(254b) Analysis of a Genome-Scale Metabolic Model of Chromochloris Zofingiensis

Metabolic modelling serves as a tool to distil meaningful information from genomic data sets and generate informed strategies for engineering an organism of interest. The metabolic modelling of algae has received significantly less attention than the modelling of heterotrophic bacteria and yeast. However, autotrophic algae have tremendous potential to use as cell factories in the production of valuable chemicals from sunlight and carbon dioxide. An automated tool for the rapid annotation of photosynthetic systems (RAPS) has been developed [Metcalf et.al. 2020 manuscript in preparation] and used to create a genome scale metabolic model of Chromochloris zofingiensis, an emerging model organism that is of interest for its lipid and astaxanthin producing capabilities. Astaxanthin is a naturally occurring pigment with powerful antioxidant properties that can be sold as a high value nutraceutical compound for an estimated $7000/kg.

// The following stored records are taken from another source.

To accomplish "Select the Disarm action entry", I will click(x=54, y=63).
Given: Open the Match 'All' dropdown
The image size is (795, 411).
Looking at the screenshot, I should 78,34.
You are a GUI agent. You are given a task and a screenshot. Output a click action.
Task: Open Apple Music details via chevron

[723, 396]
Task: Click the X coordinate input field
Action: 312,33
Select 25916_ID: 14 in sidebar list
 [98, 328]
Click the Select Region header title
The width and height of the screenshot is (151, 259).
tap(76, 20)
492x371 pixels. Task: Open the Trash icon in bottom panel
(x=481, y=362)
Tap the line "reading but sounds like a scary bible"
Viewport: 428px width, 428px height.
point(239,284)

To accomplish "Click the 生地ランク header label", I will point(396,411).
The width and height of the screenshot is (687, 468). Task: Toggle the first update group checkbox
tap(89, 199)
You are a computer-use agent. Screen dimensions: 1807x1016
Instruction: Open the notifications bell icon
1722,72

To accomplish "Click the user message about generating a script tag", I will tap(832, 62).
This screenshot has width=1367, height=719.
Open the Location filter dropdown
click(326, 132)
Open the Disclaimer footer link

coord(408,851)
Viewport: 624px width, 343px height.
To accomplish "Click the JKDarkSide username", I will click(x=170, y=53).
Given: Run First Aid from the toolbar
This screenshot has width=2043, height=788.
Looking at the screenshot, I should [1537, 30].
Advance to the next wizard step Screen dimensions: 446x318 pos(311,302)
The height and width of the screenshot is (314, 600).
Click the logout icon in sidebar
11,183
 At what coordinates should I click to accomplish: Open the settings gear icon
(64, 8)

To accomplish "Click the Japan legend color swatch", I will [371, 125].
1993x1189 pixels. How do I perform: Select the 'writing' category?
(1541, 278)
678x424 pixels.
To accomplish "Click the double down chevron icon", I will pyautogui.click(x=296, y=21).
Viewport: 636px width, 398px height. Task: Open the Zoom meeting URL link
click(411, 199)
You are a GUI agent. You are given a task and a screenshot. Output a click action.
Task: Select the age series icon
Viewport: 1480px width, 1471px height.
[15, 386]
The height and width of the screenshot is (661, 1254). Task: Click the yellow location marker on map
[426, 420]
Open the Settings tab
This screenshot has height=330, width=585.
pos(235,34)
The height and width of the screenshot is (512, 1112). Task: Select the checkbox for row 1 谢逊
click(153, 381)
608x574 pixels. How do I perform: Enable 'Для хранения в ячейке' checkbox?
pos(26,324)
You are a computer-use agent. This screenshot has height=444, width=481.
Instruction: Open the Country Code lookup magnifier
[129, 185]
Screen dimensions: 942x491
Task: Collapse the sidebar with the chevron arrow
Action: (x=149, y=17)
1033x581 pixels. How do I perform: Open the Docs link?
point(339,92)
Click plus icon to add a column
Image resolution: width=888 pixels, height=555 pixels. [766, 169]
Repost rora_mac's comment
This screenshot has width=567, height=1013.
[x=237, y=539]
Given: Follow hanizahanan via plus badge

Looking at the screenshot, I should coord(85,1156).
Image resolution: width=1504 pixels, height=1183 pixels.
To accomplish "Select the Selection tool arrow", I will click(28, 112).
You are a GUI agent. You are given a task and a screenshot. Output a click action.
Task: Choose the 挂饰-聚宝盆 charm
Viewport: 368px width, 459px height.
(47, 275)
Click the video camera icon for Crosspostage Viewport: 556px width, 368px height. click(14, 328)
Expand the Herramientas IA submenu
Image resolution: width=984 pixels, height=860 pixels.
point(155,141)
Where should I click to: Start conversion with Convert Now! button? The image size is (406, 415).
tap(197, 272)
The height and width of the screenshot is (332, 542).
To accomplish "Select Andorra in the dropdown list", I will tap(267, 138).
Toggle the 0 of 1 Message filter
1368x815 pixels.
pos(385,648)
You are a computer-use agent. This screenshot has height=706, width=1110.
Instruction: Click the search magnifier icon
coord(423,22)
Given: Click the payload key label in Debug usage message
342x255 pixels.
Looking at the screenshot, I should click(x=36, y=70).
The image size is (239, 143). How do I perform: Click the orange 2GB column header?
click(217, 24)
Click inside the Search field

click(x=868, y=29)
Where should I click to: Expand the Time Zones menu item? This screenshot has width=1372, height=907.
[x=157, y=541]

Our model was used to conduct a flux balance analysis for autotrophic and two different mixotrophic growth conditions, each eliciting a varied metabolic response. Detailed experimental data on biomass composition was used to generate a different biomass objective function for each set of growth conditions. Results from this work illustrate the significant differences in biomass composition that arise in this alga when grown on varying carbon sources. These differences in biomass composition result in correspondingly different flux distributions predicted in the metabolic reaction network. These results highlight the importance of measuring biomass composition experimentally when conducting computational studies of cellular metabolism.